== Data provided
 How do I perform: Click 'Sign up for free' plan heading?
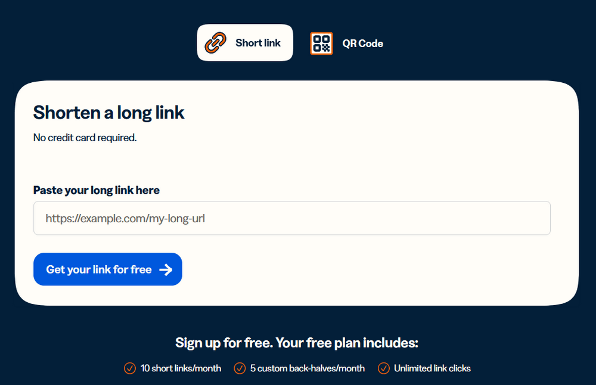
====
== Data provided
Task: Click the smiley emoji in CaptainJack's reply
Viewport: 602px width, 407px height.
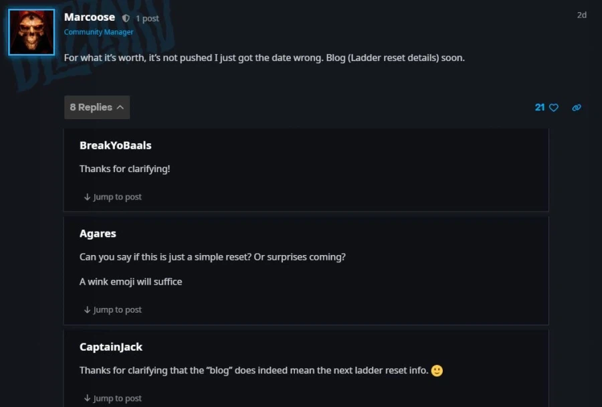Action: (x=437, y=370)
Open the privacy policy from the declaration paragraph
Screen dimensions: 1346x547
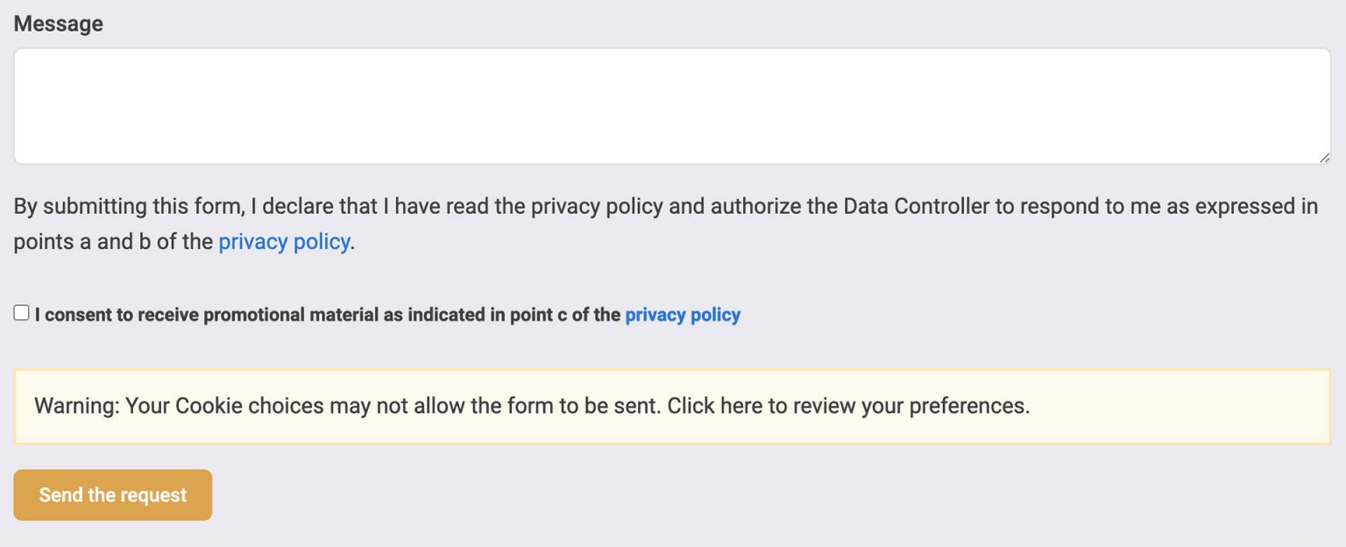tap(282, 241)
====
● Exercise instructions
Turn the part of the records that opens with the line containing "Task: Click the" and closes with the line containing "tap(282, 241)" into a numbered list, skipping blank lines. Leave the pictures out.

● Expected output
1. Task: Click the smiley emoji in CaptainJack's reply
2. Viewport: 602px width, 407px height.
3. Action: (x=437, y=370)
4. Open the privacy policy from the declaration paragraph
5. Screen dimensions: 1346x547
6. tap(282, 241)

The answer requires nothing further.